Цап уже встречал старших парней вроде этого. У них спокойные глаза, но глаза служат им только для того, чтобы заметить тебя, пока ты ничего не подозреваешь. Этот Беллам пугал его сильнее, чем Муриллио. — Ты меня побьешь, и я напущу на тебя дружков, — прошипел он. — Друзей с улицы…

— Когда они услышат имя Беллама Нома, бросят тебя быстрее, чем сможешь моргнуть.

Муриллио нашел глиняный кубок и налил в него воды.

— Учитель, — сказал Беллам, — я и сам могу. Вы уже получили то, что нужно — хотя бы след, отправную точку.

— Отлично. До полуночи, Беллам. И спасибо тебе.

Когда он ушел, Беллам закрыл дверь и приблизился к Цапу, который еще сильнее прижался к стене.

— Ты сказал…

— Мы много чего говорим взрослым.

— Не трогай!

— Взрослых поблизости нет, Цап. Чем ты занимаешься, когда их нет? Ах да, мучаешь всех, кто меньше тебя. Похоже, веселая игра. Думаю, мне хочется сыграть. Гляньте-ка, ты меньше меня! Эй, какую пытку выберем для начала?

Ну, мы оставим их на время — и не надо питать мрачных предположений о творящейся жестокости. Беллам Ном умнее большинства людей, он понимает, что настоящий ужас происходит не от того, что делается, а от того, что могут сделать. Ему достаточно поощрять воображение Цапа мириадами возможностей. Вот изощренная и умелая пытка! Особенно хороша тем, что она не оставляет следов на теле.

Хулиганы ничему не учатся, когда их самих бьют; для них это лишь оборотная сторона страха, который они привыкли насылать на окружающих. Все происходит снаружи, внутри не меняется ничего.

Горькая это истина, но совесть кулаком в зубы не вобьешь.

А жаль…

* * *

Мошки колотились о стены узкого прохода, чего-то ожидая — возможно, наступления ночи. Эта дорога к имению Видикаса использовалась раза два в день, для доставки продуктов на кухню, и Чаллиса взяла за привычку ходить по ней со всей пугливой грацией завзятой изменщицы, которой постепенно стала. Менее всего она ожидала уткнуться на середине прохода в грудь стоявшего в тени супруга.

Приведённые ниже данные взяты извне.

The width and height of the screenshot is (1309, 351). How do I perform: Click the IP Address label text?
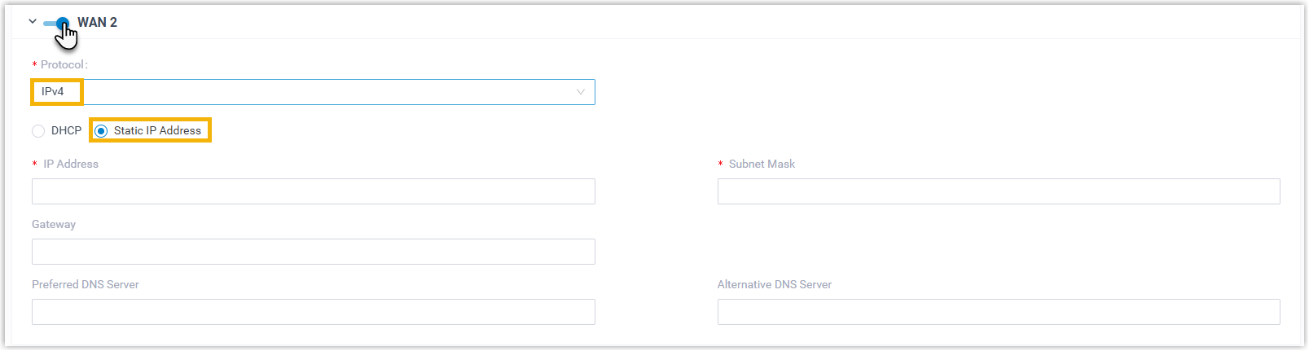click(x=71, y=164)
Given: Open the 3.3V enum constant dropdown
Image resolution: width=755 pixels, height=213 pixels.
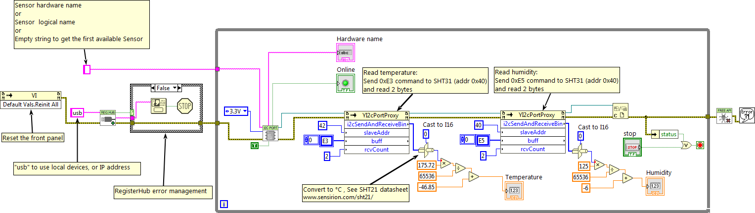Looking at the screenshot, I should pos(236,111).
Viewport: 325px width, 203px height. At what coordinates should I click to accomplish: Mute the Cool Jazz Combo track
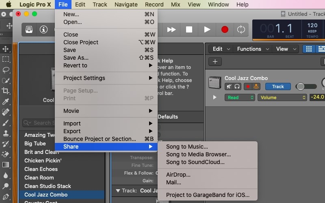coord(229,86)
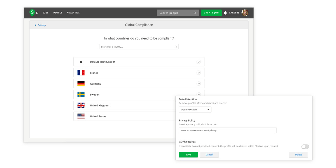The width and height of the screenshot is (336, 168).
Task: Toggle the GDPR settings switch
Action: click(x=305, y=147)
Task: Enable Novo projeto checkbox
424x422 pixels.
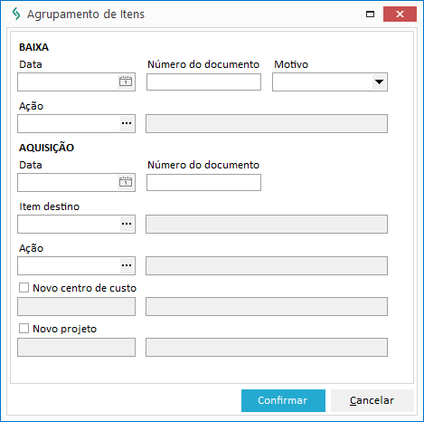Action: coord(24,329)
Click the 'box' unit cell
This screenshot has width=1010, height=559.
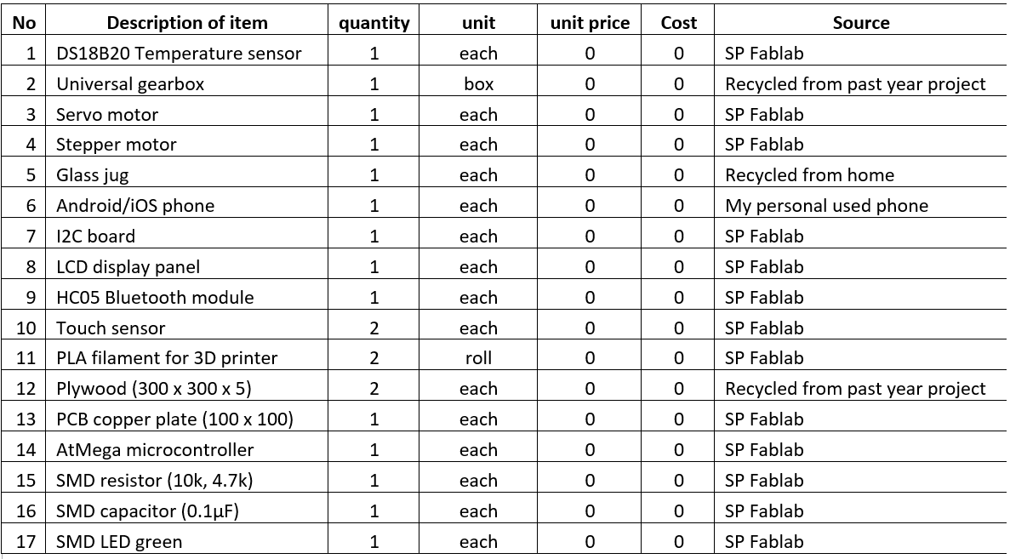[478, 84]
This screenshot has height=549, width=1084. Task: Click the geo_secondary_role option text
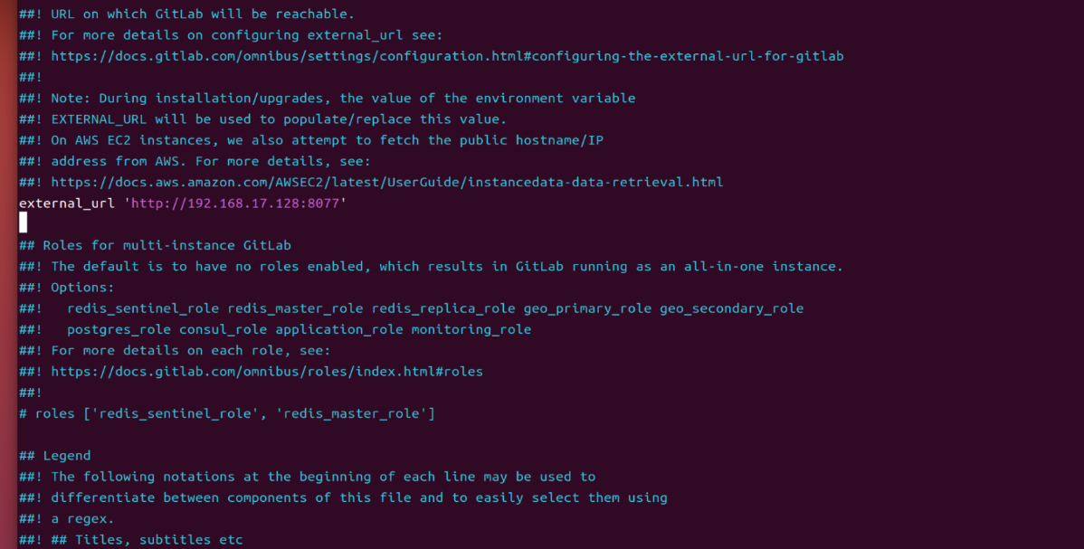click(731, 308)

Еще более обескураживало то, что он явно ее поджидал. В руке он держал пару дуэльных перчаток, словно собирался отхлестать ее по щекам; однако на лице была странная улыбка. — Дорогая, — сказал он.

Она замерла, онемев от потрясения. Одно дело — носить маску на завтраках, когда их разделяет стол со всеми фальшивыми атрибутами благополучного и счастливого брака. Они разговаривали, ловко обходя опасные отмели, и настоящее казалось лишь прообразом будущего, готового растянуться на долгие годы. Ни одна рана не давала о себе знать. Никаких вам тонущих матросов, никаких зазубренных рифов посреди пенного моря.

А сейчас он стоит перед ней, сверкая тысячью опасных острых граней, блокируя путь; глаза его светятся ложными маяками, какие зажигают на утесах грабители судов. — О, — выдавила из себя Чаллиса, сумев поглядеть в эти глаза. Бешеное биение сердца постепенно замедлялось.

— Даже здесь, — продолжал Горлас, — на твоих щечках пылает румянец. Как соблазнительно!

Она почти физически ощутила прикосновение когтей деланного комплимента к коже. Мошка, спугнутая столкновением потоков пыльного воздуха, ударилась о щеку, оставив белый след. Она дернулась. — Спасибо.